ACFM (Alternating Current Field Measurement) NDT of crane

The application

The crane needed scheduled periodic Non-Destructive Testing after a duration of time in service. A significant aspect of that would be an accumulated number of lifts which count as fatigue cycles. For continuing service it needs to be demonstrated that their is no fatigue damage. Particularly - no fatigue cracks.

About ACFM

ACFM explained, at: Wikipedia , BINDT , TWI . It is a variant of the Eddy Current method of NDT.

ACFM is highly effective in this application looking for fatigue cracks (and welds failed for any other reason). It also offers the major advantage that it will inspect the metallic structure through paint. So the "factory" anti-corrosion paint can be left undisturbed. ie you do not have to grit-blast off then re-apply "in the field" the paint protection system to inspect the structure.

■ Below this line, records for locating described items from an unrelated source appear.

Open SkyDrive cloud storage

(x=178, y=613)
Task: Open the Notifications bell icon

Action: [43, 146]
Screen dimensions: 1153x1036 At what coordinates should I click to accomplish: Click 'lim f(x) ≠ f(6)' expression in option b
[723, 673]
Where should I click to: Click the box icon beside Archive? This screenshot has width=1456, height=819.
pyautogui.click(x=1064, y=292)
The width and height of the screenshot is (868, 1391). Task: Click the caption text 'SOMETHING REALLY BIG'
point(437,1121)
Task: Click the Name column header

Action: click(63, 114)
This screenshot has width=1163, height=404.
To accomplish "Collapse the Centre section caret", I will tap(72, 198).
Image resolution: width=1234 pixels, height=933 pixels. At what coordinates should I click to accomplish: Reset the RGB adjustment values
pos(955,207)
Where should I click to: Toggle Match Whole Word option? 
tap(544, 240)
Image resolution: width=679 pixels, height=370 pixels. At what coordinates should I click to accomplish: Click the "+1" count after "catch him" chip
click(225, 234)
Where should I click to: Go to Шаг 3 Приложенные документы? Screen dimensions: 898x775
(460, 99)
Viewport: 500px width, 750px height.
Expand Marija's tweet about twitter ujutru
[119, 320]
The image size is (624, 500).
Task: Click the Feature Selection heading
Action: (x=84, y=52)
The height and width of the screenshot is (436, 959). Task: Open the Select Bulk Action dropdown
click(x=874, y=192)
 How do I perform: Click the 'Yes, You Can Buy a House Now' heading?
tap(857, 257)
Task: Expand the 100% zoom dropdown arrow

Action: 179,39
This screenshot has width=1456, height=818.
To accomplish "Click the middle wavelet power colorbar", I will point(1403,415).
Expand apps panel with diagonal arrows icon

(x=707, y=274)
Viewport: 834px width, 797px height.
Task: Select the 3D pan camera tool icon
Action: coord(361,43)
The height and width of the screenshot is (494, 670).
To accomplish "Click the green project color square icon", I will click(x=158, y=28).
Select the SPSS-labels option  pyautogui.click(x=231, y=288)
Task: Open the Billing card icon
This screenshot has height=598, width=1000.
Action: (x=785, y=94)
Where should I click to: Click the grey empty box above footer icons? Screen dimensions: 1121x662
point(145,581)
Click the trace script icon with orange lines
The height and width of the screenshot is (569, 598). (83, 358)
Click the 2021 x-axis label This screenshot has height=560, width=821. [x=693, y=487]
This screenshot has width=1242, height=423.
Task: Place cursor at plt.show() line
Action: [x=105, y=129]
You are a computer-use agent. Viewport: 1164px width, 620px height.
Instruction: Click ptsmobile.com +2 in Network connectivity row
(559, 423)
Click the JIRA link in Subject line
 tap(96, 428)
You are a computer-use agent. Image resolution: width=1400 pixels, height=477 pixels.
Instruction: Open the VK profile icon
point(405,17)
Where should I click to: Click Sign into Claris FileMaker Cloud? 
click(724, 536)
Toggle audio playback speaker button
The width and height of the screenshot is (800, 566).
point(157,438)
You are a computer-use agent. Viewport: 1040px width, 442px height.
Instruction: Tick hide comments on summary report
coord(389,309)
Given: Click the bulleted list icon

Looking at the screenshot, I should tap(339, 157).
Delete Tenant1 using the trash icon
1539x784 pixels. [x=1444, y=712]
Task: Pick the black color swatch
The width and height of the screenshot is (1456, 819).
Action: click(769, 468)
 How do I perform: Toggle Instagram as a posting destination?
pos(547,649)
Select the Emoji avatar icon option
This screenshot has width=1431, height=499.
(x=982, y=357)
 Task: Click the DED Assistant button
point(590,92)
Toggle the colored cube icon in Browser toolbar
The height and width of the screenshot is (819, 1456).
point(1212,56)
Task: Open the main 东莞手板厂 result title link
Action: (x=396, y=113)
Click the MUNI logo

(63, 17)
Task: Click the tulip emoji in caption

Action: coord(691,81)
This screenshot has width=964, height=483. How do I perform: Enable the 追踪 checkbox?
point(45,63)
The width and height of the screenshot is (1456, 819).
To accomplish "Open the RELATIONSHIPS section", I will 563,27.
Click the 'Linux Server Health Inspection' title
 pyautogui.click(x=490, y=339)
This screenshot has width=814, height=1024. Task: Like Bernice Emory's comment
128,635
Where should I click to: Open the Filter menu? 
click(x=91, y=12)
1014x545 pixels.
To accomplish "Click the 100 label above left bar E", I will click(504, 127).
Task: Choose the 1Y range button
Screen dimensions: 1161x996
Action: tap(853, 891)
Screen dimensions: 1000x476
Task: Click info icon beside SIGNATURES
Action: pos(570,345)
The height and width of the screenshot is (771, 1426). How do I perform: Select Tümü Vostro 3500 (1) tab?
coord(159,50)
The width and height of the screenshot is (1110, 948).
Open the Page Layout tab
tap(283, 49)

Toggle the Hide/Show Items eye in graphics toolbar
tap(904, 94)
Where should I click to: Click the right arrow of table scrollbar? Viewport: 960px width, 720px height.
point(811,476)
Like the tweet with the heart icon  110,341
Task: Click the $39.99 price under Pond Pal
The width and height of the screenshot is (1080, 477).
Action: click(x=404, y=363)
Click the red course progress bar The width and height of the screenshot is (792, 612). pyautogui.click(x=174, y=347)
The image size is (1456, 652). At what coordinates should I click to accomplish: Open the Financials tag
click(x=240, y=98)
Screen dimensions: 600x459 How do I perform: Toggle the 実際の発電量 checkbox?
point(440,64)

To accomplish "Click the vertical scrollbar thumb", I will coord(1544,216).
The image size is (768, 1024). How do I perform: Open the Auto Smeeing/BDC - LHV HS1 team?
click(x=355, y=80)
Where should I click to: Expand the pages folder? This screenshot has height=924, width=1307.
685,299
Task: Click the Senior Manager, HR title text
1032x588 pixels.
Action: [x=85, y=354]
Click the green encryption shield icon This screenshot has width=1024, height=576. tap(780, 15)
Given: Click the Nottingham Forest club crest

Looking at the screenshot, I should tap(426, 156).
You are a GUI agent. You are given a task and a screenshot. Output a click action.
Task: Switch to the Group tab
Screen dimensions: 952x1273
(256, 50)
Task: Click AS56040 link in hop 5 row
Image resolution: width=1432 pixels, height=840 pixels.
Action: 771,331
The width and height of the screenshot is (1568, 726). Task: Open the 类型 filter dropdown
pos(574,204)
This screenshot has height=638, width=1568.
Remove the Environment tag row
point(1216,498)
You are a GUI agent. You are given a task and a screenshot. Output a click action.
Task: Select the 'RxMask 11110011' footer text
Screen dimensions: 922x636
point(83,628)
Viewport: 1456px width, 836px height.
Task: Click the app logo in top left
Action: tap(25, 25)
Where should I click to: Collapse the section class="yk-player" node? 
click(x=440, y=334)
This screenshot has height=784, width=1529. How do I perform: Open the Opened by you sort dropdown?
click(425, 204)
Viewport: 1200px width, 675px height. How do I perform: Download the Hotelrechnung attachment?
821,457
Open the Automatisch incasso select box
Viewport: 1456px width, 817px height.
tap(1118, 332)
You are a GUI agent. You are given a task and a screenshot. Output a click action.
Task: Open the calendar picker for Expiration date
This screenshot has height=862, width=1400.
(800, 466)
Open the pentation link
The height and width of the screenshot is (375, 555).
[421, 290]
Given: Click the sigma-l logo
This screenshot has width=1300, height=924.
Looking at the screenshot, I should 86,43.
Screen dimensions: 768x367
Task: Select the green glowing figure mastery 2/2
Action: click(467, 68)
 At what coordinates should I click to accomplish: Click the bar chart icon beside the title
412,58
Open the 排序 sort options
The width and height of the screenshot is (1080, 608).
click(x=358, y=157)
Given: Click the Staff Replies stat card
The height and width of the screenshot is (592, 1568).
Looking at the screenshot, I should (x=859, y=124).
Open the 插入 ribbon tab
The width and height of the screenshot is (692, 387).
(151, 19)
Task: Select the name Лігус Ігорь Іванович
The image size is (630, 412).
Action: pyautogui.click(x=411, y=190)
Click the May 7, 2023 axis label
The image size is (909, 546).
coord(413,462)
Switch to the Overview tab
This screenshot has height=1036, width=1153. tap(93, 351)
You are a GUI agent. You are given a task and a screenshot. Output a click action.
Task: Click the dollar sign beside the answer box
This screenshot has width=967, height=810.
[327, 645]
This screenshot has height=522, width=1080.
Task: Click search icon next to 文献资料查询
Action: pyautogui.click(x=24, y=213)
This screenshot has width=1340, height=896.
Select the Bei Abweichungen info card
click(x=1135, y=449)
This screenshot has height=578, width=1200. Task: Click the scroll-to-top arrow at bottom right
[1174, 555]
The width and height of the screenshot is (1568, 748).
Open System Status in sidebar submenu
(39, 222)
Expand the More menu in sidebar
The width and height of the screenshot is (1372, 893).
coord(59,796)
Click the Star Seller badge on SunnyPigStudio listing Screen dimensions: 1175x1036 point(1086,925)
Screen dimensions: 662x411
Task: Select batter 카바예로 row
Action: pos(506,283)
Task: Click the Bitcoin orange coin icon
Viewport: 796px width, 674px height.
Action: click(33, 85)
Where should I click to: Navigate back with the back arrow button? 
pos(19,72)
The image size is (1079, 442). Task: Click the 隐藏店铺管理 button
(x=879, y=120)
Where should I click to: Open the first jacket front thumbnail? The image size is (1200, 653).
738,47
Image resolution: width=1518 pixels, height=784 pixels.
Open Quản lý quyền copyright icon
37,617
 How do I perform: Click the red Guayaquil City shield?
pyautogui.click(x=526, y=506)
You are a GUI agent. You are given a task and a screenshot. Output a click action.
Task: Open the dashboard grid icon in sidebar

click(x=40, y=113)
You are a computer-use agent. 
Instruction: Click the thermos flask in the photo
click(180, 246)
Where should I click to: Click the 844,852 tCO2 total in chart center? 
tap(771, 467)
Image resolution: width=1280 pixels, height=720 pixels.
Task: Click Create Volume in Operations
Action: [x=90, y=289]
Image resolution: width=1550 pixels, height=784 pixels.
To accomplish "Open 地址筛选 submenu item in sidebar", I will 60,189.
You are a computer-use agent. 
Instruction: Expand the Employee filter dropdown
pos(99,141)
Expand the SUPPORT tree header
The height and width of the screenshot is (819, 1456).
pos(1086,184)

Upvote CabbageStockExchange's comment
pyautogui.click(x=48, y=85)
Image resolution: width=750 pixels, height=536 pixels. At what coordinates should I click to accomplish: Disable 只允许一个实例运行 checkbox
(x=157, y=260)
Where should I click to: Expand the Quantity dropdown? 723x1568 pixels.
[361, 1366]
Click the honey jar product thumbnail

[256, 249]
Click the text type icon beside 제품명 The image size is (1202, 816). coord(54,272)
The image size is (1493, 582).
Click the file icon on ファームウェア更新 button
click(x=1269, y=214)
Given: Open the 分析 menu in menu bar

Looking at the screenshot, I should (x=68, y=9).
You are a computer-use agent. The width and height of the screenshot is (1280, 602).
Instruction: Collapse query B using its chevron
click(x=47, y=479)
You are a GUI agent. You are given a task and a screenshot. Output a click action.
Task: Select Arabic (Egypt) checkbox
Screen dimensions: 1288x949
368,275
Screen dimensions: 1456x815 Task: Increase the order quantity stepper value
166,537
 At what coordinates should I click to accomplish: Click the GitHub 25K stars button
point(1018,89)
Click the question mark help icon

Pictures - the application

Comment about the testing

First task - given real-world constrain of the inspection time paid-for by the client - what is the best most effective inspection we could do to most guaranteed the fitness of the crane for continuing service?

Myself and the NDT/ACFM specialist sketched the crane, and with a red pen parallel-drew on the sketch all the locations which we evaluated would be in a high level of tensile stress.
Given that is where fatigue cracking in most likely to occur and where its consequences would be the most dangerous.

When the Client arrived, they produced a "hot-spot" diagram - which identically matched our sketch. Apart from one extra, which they explained they had only just found themselves - that there is a severe "punch-through" stress where the pedestal (support for the slew bearing) meets the deck / "spider" which has the wheels.
So, so far so good - we were "on the same page" in more than a just figure-of-speech :-) They wanted the tensile "hot-spots" and the deck-to-pedestal circumferential joint inspecting.

Which is what we did. The ACFM inspector sat in a darkened van to easily see the ACFM screen, and communicated by radio with me. Agreeing on which location next, directing when to start each inspection scan with the ACFM probe, and if a repeat scan was needed.
A MEWP ("cherrypicker") and driver were provided for inspecting the boom.

With "getting off on the correct footing" with the Client, we were able to work efficiently and deliver a structured inspection the Client was very pleased about.

Needless-to-say - we visually inspected all parts of the crane while performing the targeted ACFM inspections.